Problem :: With the line containing "Given: Open the Overview step label" as the start and the line containing "Task: Click the 在项目中搜索 search field" as the end, transcribe that span of the entries below exactly, including both.

Study material ::
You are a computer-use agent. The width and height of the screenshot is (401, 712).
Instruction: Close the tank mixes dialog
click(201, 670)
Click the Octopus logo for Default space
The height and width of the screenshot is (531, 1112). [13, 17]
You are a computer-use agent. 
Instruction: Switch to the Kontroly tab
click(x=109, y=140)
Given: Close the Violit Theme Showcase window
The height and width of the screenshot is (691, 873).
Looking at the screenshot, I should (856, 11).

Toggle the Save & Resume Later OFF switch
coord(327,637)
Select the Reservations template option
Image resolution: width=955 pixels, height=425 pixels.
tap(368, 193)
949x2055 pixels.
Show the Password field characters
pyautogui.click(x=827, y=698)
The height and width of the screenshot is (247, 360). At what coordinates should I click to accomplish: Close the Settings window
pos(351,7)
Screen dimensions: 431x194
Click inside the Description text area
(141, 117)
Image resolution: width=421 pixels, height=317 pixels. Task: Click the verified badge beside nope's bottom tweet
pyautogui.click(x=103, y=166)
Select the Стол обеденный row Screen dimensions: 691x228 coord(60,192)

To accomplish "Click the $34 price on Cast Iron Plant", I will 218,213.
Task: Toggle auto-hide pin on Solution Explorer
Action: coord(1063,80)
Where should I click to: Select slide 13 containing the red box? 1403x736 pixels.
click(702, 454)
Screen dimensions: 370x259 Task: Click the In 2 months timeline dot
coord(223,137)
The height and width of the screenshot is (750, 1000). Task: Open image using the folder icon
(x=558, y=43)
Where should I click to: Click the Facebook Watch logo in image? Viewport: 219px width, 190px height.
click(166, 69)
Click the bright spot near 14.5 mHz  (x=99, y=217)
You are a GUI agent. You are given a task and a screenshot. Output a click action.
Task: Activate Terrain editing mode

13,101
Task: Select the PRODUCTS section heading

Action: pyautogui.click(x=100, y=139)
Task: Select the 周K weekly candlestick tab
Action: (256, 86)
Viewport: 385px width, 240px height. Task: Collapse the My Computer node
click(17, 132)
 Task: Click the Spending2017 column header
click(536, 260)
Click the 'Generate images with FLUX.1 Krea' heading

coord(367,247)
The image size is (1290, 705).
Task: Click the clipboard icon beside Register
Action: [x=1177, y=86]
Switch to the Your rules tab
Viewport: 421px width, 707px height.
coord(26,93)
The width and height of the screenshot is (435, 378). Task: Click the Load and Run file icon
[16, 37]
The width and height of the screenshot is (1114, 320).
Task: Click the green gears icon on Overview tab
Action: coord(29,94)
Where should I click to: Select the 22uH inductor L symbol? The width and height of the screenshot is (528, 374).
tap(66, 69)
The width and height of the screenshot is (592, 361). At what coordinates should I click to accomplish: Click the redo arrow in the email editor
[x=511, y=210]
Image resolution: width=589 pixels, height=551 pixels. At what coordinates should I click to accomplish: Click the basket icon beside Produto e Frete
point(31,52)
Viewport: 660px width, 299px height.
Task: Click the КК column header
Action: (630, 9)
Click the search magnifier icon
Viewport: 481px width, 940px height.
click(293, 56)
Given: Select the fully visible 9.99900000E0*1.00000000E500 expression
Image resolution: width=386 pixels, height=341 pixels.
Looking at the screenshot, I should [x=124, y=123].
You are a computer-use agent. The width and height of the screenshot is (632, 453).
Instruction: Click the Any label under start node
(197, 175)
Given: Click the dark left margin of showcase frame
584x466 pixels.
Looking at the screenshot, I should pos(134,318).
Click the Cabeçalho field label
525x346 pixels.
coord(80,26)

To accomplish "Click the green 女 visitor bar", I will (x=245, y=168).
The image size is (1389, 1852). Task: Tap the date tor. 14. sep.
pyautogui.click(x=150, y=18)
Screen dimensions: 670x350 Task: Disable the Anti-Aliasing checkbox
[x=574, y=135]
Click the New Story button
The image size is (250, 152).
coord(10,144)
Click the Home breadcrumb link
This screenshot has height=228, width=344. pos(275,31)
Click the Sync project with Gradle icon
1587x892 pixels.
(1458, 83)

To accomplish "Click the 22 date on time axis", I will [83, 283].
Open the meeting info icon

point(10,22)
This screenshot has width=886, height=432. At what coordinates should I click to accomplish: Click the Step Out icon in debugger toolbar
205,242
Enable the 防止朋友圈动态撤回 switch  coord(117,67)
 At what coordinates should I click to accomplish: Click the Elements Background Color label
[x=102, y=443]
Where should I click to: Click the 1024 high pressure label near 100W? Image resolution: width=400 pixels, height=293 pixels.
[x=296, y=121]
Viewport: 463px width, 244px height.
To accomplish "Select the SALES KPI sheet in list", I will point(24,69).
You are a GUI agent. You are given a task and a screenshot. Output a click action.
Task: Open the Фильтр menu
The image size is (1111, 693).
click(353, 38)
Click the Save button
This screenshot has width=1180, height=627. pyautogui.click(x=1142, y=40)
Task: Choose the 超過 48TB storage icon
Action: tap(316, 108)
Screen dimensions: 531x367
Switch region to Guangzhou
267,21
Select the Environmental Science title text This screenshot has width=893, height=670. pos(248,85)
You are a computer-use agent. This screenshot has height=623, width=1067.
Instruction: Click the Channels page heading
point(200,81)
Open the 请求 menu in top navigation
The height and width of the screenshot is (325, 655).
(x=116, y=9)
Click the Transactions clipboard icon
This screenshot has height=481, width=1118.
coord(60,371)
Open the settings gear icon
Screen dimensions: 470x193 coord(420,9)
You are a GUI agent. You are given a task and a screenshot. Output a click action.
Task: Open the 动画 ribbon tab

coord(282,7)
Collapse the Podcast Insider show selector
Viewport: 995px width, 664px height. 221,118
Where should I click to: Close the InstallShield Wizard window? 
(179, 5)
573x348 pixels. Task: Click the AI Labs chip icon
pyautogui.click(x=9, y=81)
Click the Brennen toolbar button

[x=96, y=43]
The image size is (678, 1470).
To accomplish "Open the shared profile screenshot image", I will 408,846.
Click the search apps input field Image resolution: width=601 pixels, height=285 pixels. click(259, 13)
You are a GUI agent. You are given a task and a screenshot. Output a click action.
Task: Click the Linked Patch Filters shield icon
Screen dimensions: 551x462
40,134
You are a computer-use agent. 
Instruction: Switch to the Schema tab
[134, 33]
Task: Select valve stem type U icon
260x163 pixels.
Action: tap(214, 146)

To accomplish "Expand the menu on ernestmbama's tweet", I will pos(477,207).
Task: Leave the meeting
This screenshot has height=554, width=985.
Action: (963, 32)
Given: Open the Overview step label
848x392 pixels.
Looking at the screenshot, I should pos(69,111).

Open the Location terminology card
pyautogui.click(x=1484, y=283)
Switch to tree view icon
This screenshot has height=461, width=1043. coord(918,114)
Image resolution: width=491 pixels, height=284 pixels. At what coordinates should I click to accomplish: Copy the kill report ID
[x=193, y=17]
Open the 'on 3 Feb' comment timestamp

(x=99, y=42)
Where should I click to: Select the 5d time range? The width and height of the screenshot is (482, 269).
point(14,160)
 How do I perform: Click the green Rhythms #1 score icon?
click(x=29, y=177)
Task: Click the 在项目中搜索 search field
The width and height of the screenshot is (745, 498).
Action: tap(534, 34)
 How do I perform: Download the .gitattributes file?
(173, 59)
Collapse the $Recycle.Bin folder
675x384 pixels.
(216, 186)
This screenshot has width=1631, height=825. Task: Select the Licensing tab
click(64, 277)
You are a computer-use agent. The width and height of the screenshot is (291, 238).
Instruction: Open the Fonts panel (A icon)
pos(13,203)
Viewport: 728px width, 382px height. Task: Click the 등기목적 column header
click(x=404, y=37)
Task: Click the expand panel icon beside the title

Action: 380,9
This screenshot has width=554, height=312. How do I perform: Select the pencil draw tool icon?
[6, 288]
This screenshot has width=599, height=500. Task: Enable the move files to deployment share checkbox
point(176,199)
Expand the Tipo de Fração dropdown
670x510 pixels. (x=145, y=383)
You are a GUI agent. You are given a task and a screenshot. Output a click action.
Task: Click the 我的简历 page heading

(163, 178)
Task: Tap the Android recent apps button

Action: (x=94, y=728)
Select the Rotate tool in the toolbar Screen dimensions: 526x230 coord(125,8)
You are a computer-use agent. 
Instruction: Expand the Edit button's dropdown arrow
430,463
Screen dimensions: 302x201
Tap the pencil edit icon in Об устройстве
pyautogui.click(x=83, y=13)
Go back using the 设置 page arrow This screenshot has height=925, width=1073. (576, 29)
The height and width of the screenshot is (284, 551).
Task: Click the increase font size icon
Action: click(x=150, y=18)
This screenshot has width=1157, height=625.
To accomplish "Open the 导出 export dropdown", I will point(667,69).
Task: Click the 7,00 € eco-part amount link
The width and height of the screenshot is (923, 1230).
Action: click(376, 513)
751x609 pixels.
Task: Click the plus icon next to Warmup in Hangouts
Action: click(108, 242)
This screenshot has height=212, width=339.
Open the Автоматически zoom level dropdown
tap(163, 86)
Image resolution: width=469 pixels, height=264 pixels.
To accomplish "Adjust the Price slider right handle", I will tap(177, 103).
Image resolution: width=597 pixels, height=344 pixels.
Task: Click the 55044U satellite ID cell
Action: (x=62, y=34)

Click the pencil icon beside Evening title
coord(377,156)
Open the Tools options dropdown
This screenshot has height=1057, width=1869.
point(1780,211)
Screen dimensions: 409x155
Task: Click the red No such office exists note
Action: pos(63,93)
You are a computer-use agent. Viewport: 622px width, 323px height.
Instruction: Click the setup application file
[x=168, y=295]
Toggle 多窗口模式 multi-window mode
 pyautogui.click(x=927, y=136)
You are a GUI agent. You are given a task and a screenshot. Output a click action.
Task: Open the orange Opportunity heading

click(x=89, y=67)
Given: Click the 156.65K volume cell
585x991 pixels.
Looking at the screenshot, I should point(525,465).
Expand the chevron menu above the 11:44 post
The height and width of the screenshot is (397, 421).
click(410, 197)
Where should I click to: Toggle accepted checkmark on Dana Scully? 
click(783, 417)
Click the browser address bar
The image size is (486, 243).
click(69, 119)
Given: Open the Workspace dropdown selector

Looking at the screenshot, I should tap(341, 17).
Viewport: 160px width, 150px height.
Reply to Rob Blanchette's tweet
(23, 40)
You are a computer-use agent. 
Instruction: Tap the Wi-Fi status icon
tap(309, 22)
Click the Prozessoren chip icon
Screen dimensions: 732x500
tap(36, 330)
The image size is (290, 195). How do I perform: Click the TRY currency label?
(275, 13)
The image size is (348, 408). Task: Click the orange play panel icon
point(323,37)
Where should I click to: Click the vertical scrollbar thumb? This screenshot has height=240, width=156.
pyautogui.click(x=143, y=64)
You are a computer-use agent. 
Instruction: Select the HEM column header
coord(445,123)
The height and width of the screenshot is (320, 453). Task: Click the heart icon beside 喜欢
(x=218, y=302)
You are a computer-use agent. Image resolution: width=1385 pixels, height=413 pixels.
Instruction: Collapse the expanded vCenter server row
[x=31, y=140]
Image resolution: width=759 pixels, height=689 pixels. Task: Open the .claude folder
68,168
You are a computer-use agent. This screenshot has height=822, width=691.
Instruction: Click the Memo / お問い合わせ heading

Problem solution ::
Given: Open the Overview step label
848x392 pixels.
Looking at the screenshot, I should pos(69,111).

Open the Location terminology card
pyautogui.click(x=1484, y=283)
Switch to tree view icon
This screenshot has height=461, width=1043. coord(918,114)
Image resolution: width=491 pixels, height=284 pixels. At what coordinates should I click to accomplish: Copy the kill report ID
[x=193, y=17]
Open the 'on 3 Feb' comment timestamp

(x=99, y=42)
Where should I click to: Select the 5d time range? The width and height of the screenshot is (482, 269).
point(14,160)
 How do I perform: Click the green Rhythms #1 score icon?
click(x=29, y=177)
Task: Click the 在项目中搜索 search field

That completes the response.